Who Said Anything About Mars?

Interesting that all the speculation about Bush’s space announcement today focused on launching a mission to Mars. But the president never said anything about Mars: He talked about some initiatives NASA already has under way (finishing the space station, retiring the shuttle), tweaked an existing initiative (building a new space plane, as NASA plans, but one with the ability to leave Earth orbit), and announced a new scheme: to go back to the moon. After that, he said something about preparing “for new journeys to worlds beyond our own,” but nothing about how any of this will be paid for after a second Bush term, especially given the massive deficit he’s creating.

One is tempted to recall the first loud call to boldly go to the Red Planet, from Spiro Agnew in 1969. NASA had lots of people, including Wernher von Braun, all ready to dive into a Mars program as soon as the Apollo missions to the moon proved successful. As I recall it — caveat there — Agnew made a speech soon after the Apollo 11 launch talking about how we’d go to Mars next. His remarks inspired Chicago Sun-Times cartoonist Bill Mauldin to sketch the vice president wearing a bubble helmet, soaring into the air and saying with a wave, “See you on Mars!”

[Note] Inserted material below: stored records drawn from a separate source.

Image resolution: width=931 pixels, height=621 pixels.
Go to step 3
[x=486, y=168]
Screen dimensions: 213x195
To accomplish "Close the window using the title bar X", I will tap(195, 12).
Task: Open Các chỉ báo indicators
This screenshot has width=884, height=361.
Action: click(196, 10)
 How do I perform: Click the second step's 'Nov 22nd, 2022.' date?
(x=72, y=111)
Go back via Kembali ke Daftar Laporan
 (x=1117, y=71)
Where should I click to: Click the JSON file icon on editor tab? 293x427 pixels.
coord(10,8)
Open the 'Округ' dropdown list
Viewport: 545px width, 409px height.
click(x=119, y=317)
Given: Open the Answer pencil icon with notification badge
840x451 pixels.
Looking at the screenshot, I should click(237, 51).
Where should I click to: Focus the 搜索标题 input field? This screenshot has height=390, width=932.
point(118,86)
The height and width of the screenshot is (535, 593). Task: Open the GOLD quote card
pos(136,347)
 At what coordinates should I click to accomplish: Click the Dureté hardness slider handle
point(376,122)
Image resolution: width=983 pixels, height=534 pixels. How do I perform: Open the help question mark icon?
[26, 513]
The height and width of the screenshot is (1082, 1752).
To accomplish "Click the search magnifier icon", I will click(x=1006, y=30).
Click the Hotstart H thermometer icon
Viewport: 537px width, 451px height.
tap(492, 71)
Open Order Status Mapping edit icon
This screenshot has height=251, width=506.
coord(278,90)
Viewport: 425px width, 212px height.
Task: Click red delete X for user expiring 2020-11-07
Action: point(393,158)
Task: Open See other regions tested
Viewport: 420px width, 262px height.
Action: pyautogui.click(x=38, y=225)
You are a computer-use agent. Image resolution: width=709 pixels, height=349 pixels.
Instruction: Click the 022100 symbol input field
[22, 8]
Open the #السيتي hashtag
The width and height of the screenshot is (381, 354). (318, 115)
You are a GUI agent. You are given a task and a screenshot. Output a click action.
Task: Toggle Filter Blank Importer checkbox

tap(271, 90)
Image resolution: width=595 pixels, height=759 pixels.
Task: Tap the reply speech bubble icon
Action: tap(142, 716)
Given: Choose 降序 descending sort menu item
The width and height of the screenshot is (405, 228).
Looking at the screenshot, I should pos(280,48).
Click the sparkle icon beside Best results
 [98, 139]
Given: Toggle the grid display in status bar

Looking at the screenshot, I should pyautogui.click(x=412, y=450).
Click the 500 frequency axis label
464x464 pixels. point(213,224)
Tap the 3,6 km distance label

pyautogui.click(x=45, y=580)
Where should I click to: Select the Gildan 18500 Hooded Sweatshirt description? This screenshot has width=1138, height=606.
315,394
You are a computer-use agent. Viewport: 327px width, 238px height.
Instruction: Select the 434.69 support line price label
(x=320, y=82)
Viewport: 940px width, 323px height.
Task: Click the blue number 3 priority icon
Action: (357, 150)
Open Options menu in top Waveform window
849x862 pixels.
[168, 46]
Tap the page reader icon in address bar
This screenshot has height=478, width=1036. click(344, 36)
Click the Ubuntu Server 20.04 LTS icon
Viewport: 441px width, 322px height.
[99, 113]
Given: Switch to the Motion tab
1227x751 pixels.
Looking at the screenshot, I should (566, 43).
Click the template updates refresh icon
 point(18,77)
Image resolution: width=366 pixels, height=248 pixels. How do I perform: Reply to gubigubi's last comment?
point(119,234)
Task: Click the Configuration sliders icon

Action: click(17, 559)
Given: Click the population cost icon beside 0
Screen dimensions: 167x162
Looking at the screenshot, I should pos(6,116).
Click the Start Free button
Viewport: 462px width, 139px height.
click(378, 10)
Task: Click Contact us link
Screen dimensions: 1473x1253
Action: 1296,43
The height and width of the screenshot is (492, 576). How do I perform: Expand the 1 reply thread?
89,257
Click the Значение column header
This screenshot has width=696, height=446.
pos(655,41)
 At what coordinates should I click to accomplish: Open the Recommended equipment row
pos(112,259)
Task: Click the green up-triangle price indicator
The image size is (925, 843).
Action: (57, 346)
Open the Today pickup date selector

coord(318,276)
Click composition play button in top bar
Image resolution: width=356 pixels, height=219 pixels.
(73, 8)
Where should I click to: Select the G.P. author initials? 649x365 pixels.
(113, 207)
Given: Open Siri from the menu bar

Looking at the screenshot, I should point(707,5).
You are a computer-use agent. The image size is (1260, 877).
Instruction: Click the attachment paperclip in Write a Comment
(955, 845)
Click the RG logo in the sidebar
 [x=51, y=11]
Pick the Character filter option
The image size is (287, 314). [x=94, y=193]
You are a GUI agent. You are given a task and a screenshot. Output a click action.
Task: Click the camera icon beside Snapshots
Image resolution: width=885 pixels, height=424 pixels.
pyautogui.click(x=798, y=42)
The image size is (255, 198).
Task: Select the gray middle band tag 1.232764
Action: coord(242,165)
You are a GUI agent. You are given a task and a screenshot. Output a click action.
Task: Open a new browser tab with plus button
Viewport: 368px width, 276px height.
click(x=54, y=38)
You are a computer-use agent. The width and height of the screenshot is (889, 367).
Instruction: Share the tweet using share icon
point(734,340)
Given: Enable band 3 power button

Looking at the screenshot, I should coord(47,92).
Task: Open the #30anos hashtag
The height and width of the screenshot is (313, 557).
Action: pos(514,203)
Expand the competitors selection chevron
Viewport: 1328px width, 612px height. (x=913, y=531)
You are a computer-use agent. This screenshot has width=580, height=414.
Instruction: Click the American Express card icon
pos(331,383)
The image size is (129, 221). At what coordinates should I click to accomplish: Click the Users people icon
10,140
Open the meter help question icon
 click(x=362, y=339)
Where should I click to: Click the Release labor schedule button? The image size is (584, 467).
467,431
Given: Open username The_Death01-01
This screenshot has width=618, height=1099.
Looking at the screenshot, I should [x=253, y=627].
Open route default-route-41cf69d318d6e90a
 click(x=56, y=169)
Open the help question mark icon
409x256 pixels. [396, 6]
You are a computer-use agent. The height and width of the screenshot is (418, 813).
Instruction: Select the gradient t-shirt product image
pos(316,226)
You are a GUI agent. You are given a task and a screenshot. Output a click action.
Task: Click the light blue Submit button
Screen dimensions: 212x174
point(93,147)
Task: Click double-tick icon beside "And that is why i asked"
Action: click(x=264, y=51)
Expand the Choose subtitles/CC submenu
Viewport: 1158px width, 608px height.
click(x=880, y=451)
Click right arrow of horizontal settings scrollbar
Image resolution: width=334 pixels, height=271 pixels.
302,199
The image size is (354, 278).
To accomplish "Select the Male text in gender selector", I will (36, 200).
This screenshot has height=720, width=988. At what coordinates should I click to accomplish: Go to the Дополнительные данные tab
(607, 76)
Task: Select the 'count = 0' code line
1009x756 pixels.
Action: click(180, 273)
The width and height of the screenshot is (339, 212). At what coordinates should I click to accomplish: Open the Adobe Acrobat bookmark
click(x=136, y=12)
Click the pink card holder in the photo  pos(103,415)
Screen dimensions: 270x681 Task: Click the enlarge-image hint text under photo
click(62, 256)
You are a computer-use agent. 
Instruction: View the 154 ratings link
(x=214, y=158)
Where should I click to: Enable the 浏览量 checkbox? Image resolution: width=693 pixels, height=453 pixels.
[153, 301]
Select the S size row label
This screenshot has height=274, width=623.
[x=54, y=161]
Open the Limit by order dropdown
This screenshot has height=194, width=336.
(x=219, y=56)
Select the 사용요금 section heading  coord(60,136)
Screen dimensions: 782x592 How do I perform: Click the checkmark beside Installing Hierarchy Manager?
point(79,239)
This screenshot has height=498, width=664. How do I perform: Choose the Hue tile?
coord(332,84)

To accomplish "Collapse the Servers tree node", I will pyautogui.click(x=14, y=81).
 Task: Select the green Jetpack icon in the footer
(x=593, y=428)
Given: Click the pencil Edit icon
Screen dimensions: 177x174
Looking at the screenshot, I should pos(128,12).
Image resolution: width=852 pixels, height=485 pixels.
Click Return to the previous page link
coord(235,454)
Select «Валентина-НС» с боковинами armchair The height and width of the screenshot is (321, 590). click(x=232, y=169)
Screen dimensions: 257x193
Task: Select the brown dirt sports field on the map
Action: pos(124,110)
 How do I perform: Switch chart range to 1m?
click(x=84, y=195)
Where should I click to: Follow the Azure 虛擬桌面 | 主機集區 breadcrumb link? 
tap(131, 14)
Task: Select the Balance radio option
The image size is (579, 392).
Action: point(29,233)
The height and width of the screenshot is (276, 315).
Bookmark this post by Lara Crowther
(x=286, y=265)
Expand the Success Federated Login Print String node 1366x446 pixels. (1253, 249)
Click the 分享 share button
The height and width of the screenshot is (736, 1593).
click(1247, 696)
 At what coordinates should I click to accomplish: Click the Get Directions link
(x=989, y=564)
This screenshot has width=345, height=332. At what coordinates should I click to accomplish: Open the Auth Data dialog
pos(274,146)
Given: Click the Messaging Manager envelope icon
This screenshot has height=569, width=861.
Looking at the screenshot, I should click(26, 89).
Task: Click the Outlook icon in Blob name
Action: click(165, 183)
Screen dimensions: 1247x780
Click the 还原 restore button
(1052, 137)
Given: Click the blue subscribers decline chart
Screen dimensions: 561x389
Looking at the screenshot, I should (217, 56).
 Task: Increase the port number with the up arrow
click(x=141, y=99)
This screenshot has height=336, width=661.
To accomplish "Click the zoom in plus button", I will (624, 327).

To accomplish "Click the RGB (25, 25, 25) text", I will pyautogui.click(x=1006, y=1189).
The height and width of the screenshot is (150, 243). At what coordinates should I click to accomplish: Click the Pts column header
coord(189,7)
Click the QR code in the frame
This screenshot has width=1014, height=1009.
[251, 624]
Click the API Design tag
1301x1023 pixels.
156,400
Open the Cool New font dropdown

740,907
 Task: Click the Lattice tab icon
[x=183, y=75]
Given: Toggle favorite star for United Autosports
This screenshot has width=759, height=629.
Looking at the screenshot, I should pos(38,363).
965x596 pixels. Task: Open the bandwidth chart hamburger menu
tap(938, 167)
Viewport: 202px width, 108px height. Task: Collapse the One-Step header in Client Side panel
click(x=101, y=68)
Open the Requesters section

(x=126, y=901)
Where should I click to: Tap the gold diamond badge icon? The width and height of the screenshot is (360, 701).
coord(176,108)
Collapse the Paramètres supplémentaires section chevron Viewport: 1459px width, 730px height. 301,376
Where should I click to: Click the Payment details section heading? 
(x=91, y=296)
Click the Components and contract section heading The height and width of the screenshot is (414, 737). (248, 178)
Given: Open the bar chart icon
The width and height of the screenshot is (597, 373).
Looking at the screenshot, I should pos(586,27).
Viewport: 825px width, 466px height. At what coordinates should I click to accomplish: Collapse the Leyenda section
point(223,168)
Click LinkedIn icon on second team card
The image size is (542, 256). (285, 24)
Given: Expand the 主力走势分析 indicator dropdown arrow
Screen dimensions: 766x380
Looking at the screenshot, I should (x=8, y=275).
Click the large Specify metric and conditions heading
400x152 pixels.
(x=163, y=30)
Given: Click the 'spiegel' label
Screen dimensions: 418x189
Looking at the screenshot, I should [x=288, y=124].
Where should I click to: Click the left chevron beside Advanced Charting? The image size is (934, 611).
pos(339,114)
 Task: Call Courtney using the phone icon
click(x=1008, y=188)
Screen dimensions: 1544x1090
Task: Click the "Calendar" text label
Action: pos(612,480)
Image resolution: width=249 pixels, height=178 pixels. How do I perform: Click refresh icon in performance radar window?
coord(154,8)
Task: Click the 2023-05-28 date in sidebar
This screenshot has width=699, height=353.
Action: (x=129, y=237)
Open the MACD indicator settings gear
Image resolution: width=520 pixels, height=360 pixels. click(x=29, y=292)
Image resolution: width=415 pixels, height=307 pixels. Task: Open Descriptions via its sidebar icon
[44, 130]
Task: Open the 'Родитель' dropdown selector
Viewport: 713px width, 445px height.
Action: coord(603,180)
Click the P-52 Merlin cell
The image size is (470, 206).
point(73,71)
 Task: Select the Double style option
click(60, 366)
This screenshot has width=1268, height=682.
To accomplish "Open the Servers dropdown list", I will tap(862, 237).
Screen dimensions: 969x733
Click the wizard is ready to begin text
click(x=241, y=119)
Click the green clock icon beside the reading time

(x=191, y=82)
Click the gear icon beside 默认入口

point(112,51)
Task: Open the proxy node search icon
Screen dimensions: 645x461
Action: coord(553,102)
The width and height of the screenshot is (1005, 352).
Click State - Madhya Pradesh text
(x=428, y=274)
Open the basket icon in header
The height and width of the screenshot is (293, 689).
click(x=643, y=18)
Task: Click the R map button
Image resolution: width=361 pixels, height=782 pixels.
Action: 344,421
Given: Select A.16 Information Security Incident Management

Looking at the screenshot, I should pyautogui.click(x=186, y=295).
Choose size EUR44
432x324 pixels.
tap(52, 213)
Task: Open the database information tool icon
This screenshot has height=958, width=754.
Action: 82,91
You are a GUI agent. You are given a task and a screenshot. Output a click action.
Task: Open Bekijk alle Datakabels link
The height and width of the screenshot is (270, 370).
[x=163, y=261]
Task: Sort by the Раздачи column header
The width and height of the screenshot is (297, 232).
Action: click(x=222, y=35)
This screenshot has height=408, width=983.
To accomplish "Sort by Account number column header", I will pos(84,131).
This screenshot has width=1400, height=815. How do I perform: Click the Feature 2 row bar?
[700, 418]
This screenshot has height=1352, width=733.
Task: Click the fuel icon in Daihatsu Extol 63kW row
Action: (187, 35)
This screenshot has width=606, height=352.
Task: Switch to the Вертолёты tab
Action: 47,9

Nixon and his people dismissed Agnew and his support for the idea as if he were the village idiot. Nixon had decided the to curtail the space program, and that was that. Personally, I think Agnew was too mean to be the village idiot. Just like Bush. But maybe a more solid connection between the two initiatives is politics. The political realities of 1969 — dominated by the Vietnam War — didn’t support a big new space program. And it’s doubtful that the political realities of today — dominated by a much less defined but expensive military effort and the likely reality that future administrations will have very little discretion to commit tens or hundreds of billions to something like Mars — will support one either.